415679-26-4 Usage
Uses
Used in Pharmaceutical Industry:
[5-(2-METHOXY-PHENYL)-[1,3,4]OXADIAZOL-2-YL]-ACETIC ACID is used as a building block for the development of new pharmaceuticals, leveraging its diverse biological activities and the potential for targeted drug delivery through the acetic acid group.
Used in Anticancer Applications:
In the field of oncology, [5-(2-METHOXY-PHENYL)-[1,3,4]OXADIAZOL-2-YL]-ACETIC ACID is used as a potential anticancer agent, given its association with the biological activities of oxadiazole compounds. It may be employed to target and inhibit cancer cell growth, with further research needed to explore its specific mechanisms of action and efficacy.

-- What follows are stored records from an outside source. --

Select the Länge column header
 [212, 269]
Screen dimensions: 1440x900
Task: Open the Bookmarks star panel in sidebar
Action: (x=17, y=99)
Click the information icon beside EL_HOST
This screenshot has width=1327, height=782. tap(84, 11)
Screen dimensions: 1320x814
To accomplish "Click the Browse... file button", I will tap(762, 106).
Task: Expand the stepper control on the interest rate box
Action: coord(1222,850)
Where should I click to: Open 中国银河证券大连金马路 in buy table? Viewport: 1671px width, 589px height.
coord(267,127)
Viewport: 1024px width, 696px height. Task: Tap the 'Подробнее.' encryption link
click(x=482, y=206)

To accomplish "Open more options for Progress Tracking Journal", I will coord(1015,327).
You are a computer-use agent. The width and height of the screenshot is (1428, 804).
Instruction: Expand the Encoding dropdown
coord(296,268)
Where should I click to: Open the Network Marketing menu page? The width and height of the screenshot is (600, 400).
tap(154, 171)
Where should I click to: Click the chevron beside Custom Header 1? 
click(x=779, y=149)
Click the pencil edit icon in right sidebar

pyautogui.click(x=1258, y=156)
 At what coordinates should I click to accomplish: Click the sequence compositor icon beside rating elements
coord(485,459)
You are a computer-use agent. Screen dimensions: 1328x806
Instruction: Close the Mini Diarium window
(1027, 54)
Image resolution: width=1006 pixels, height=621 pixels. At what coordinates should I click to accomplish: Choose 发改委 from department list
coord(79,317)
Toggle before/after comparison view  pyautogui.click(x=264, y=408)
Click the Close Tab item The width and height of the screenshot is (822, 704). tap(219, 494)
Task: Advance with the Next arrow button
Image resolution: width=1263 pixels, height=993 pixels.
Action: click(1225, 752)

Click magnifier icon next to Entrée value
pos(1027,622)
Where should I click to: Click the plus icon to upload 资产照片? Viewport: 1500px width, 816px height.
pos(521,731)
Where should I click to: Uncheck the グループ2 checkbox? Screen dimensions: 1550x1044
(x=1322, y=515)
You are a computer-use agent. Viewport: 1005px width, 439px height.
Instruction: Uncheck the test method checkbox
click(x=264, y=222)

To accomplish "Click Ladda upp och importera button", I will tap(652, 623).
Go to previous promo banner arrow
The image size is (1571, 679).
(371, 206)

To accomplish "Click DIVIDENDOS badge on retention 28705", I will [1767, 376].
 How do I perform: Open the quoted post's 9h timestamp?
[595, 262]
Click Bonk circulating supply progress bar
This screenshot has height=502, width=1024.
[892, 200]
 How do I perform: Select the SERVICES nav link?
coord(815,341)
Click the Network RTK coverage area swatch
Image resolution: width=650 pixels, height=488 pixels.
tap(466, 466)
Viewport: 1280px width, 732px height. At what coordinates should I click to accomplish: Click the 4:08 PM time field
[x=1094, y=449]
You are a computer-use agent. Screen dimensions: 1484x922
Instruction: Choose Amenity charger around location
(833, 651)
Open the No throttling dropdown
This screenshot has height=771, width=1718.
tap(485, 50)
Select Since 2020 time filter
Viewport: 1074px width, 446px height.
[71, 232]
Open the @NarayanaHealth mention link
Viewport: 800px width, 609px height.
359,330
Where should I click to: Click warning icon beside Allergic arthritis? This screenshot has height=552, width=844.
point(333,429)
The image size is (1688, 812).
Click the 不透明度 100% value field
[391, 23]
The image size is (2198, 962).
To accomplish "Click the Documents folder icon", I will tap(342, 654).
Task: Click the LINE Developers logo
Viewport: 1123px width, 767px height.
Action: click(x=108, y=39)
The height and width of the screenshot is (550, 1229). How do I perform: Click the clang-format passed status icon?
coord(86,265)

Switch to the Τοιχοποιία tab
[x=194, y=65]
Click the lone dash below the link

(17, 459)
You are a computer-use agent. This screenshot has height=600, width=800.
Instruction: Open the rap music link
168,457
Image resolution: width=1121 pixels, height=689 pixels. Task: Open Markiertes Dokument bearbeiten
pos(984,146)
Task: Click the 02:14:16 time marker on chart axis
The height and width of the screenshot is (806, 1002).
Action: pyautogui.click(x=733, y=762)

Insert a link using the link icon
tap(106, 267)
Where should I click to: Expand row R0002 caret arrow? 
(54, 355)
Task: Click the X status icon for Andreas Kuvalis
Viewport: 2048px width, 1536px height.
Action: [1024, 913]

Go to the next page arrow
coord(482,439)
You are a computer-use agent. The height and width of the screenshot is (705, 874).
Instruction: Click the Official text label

Used in Drug Delivery Systems:
The acetic acid group in [5-(2-METHOXY-PHENYL)-[1,3,4]OXADIAZOL-2-YL]-ACETIC ACID allows for its use as a component in drug delivery systems. It can be conjugated to other therapeutic molecules, enhancing their targeted delivery and bioavailability, which may improve the overall effectiveness of treatments in various medical applications.
Check Digit Verification of cas no
The CAS Registry Mumber 415679-26-4 includes 9 digits separated into 3 groups by hyphens. The first part of the number,starting from the left, has 6 digits, 4,1,5,6,7 and 9 respectively; the second part has 2 digits, 2 and 6 respectively.
Calculate Digit Verification of CAS Registry Number 415679-26:
(8*4)+(7*1)+(6*5)+(5*6)+(4*7)+(3*9)+(2*2)+(1*6)=164
164 % 10 = 4
So 415679-26-4 is a valid CAS Registry Number.
415679-26-4Relevant academic research and scientific papers
Janda, Lubomir
, p. 411 - 416 (2001)
Ethyl (1H-tetrazol-5-yl)acetate is acylated with aroyl chlorides and heteroaroyl chlorides in pyridine. The intermediate acyltetrazoles undergo thermal degradation to ethyl (5-aryl-1,3,4-oxadiazol-2-yl)acetates and (5-heteroaryl-1,3,4-oxadiazol-2-yl)acetates, respectively, in good yields. The corresponding acetic acids are obtained by potassium hydroxide mediated hydrolysis of the esters in anhydrous ethanol.